- _Work instructions_
Down to the final line, write out the data below exactly.

═══ Records shown ═══

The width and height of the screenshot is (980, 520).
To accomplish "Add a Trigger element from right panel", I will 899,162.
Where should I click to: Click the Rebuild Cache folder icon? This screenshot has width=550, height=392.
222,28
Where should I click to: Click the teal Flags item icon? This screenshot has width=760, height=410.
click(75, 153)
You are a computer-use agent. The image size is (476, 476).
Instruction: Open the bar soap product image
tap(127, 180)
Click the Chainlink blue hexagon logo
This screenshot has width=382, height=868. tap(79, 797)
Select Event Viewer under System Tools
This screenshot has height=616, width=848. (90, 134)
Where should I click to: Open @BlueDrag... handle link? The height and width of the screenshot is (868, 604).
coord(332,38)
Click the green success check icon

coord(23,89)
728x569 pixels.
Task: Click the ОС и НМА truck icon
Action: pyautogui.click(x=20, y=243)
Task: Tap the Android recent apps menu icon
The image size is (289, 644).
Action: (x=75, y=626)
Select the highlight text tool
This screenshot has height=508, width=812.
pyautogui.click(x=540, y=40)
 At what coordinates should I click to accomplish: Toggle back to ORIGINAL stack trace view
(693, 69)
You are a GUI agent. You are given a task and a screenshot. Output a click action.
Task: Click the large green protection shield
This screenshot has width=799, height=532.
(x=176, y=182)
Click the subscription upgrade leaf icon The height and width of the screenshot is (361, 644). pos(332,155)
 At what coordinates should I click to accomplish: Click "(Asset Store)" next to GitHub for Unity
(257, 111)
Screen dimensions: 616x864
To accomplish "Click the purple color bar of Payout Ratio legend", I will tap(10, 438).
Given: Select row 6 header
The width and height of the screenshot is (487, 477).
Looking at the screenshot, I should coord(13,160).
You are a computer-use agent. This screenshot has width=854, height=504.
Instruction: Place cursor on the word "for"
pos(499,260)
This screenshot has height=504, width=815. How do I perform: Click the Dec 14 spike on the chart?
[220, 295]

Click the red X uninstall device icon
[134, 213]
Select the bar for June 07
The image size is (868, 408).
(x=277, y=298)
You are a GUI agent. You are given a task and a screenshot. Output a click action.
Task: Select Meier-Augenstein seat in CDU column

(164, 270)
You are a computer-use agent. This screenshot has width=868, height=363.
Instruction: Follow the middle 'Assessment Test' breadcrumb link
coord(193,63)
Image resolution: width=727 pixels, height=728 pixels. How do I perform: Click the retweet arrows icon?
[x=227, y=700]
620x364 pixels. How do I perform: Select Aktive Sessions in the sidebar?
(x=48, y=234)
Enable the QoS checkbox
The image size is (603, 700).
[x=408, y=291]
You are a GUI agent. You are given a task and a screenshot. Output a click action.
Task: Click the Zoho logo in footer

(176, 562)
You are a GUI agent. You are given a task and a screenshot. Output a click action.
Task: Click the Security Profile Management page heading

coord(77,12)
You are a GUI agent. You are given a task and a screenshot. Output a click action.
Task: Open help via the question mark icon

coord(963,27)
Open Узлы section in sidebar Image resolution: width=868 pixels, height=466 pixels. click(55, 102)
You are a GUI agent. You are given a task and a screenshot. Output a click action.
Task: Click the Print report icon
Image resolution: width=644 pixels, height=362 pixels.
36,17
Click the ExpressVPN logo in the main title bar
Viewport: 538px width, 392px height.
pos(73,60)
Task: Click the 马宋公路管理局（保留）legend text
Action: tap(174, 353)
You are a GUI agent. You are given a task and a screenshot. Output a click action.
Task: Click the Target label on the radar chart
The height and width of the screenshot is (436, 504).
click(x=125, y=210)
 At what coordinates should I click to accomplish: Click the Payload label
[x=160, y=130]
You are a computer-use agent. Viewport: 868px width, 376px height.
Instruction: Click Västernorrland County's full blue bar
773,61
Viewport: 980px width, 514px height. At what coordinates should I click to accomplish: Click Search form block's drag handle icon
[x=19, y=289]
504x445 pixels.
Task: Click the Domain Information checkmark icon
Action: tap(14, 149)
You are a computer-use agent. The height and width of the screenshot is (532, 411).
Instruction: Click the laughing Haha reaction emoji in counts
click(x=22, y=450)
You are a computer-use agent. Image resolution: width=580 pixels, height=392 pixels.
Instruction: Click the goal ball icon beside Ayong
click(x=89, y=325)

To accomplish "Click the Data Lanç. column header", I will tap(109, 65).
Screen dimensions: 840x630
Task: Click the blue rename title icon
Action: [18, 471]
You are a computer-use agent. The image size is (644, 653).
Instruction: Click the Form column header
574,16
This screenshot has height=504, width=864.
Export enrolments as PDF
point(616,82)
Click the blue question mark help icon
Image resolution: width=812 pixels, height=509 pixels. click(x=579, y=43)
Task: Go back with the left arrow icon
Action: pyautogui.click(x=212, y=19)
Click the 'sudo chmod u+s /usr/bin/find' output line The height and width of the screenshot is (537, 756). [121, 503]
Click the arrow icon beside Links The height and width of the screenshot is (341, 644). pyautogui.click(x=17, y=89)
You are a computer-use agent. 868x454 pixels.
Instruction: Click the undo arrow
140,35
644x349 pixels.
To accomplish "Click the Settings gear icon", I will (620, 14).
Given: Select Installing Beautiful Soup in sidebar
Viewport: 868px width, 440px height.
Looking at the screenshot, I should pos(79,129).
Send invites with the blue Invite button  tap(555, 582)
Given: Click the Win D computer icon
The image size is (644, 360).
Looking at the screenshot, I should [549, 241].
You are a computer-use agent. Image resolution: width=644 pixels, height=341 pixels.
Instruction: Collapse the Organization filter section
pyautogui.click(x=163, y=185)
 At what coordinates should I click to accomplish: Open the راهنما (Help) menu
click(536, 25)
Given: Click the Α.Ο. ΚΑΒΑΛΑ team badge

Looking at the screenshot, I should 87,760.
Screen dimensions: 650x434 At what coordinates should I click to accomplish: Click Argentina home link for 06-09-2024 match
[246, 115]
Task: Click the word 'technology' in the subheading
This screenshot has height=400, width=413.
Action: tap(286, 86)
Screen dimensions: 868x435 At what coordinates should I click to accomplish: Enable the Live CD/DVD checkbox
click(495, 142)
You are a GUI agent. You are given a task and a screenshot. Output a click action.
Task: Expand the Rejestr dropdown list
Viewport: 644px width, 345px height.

═══

- _The answer_
The width and height of the screenshot is (980, 520).
To accomplish "Add a Trigger element from right panel", I will 899,162.
Where should I click to: Click the Rebuild Cache folder icon? This screenshot has width=550, height=392.
222,28
Where should I click to: Click the teal Flags item icon? This screenshot has width=760, height=410.
click(75, 153)
You are a computer-use agent. The image size is (476, 476).
Instruction: Open the bar soap product image
tap(127, 180)
Click the Chainlink blue hexagon logo
This screenshot has width=382, height=868. tap(79, 797)
Select Event Viewer under System Tools
This screenshot has height=616, width=848. (90, 134)
Where should I click to: Open @BlueDrag... handle link? The height and width of the screenshot is (868, 604).
coord(332,38)
Click the green success check icon

coord(23,89)
728x569 pixels.
Task: Click the ОС и НМА truck icon
Action: pyautogui.click(x=20, y=243)
Task: Tap the Android recent apps menu icon
The image size is (289, 644).
Action: (x=75, y=626)
Select the highlight text tool
This screenshot has height=508, width=812.
pyautogui.click(x=540, y=40)
 At what coordinates should I click to accomplish: Toggle back to ORIGINAL stack trace view
(693, 69)
You are a GUI agent. You are given a task and a screenshot. Output a click action.
Task: Click the large green protection shield
This screenshot has width=799, height=532.
(x=176, y=182)
Click the subscription upgrade leaf icon The height and width of the screenshot is (361, 644). pos(332,155)
 At what coordinates should I click to accomplish: Click "(Asset Store)" next to GitHub for Unity
(257, 111)
Screen dimensions: 616x864
To accomplish "Click the purple color bar of Payout Ratio legend", I will tap(10, 438).
Given: Select row 6 header
The width and height of the screenshot is (487, 477).
Looking at the screenshot, I should coord(13,160).
You are a computer-use agent. This screenshot has width=854, height=504.
Instruction: Place cursor on the word "for"
pos(499,260)
This screenshot has height=504, width=815. How do I perform: Click the Dec 14 spike on the chart?
[220, 295]

Click the red X uninstall device icon
[134, 213]
Select the bar for June 07
The image size is (868, 408).
(x=277, y=298)
You are a GUI agent. You are given a task and a screenshot. Output a click action.
Task: Select Meier-Augenstein seat in CDU column

(164, 270)
You are a computer-use agent. This screenshot has width=868, height=363.
Instruction: Follow the middle 'Assessment Test' breadcrumb link
coord(193,63)
Image resolution: width=727 pixels, height=728 pixels. How do I perform: Click the retweet arrows icon?
[x=227, y=700]
620x364 pixels. How do I perform: Select Aktive Sessions in the sidebar?
(x=48, y=234)
Enable the QoS checkbox
The image size is (603, 700).
[x=408, y=291]
You are a GUI agent. You are given a task and a screenshot. Output a click action.
Task: Click the Zoho logo in footer

(176, 562)
You are a GUI agent. You are given a task and a screenshot. Output a click action.
Task: Click the Security Profile Management page heading

coord(77,12)
You are a GUI agent. You are given a task and a screenshot. Output a click action.
Task: Open help via the question mark icon

coord(963,27)
Open Узлы section in sidebar Image resolution: width=868 pixels, height=466 pixels. click(55, 102)
You are a GUI agent. You are given a task and a screenshot. Output a click action.
Task: Click the Print report icon
Image resolution: width=644 pixels, height=362 pixels.
36,17
Click the ExpressVPN logo in the main title bar
Viewport: 538px width, 392px height.
pos(73,60)
Task: Click the 马宋公路管理局（保留）legend text
Action: tap(174, 353)
You are a GUI agent. You are given a task and a screenshot. Output a click action.
Task: Click the Target label on the radar chart
The height and width of the screenshot is (436, 504).
click(x=125, y=210)
 At what coordinates should I click to accomplish: Click the Payload label
[x=160, y=130]
You are a computer-use agent. Viewport: 868px width, 376px height.
Instruction: Click Västernorrland County's full blue bar
773,61
Viewport: 980px width, 514px height. At what coordinates should I click to accomplish: Click Search form block's drag handle icon
[x=19, y=289]
504x445 pixels.
Task: Click the Domain Information checkmark icon
Action: tap(14, 149)
You are a computer-use agent. The height and width of the screenshot is (532, 411).
Instruction: Click the laughing Haha reaction emoji in counts
click(x=22, y=450)
You are a computer-use agent. Image resolution: width=580 pixels, height=392 pixels.
Instruction: Click the goal ball icon beside Ayong
click(x=89, y=325)

To accomplish "Click the Data Lanç. column header", I will tap(109, 65).
Screen dimensions: 840x630
Task: Click the blue rename title icon
Action: [18, 471]
You are a computer-use agent. The image size is (644, 653).
Instruction: Click the Form column header
574,16
This screenshot has height=504, width=864.
Export enrolments as PDF
point(616,82)
Click the blue question mark help icon
Image resolution: width=812 pixels, height=509 pixels. click(x=579, y=43)
Task: Go back with the left arrow icon
Action: pyautogui.click(x=212, y=19)
Click the 'sudo chmod u+s /usr/bin/find' output line The height and width of the screenshot is (537, 756). [121, 503]
Click the arrow icon beside Links The height and width of the screenshot is (341, 644). pyautogui.click(x=17, y=89)
You are a computer-use agent. 868x454 pixels.
Instruction: Click the undo arrow
140,35
644x349 pixels.
To accomplish "Click the Settings gear icon", I will (620, 14).
Given: Select Installing Beautiful Soup in sidebar
Viewport: 868px width, 440px height.
Looking at the screenshot, I should pos(79,129).
Send invites with the blue Invite button  tap(555, 582)
Given: Click the Win D computer icon
The image size is (644, 360).
Looking at the screenshot, I should [549, 241].
You are a computer-use agent. Image resolution: width=644 pixels, height=341 pixels.
Instruction: Collapse the Organization filter section
pyautogui.click(x=163, y=185)
 At what coordinates should I click to accomplish: Open the راهنما (Help) menu
click(536, 25)
Given: Click the Α.Ο. ΚΑΒΑΛΑ team badge

Looking at the screenshot, I should 87,760.
Screen dimensions: 650x434 At what coordinates should I click to accomplish: Click Argentina home link for 06-09-2024 match
[246, 115]
Task: Click the word 'technology' in the subheading
This screenshot has height=400, width=413.
Action: tap(286, 86)
Screen dimensions: 868x435 At what coordinates should I click to accomplish: Enable the Live CD/DVD checkbox
click(495, 142)
You are a GUI agent. You are given a task and a screenshot. Output a click action.
Task: Expand the Rejestr dropdown list
Viewport: 644px width, 345px height.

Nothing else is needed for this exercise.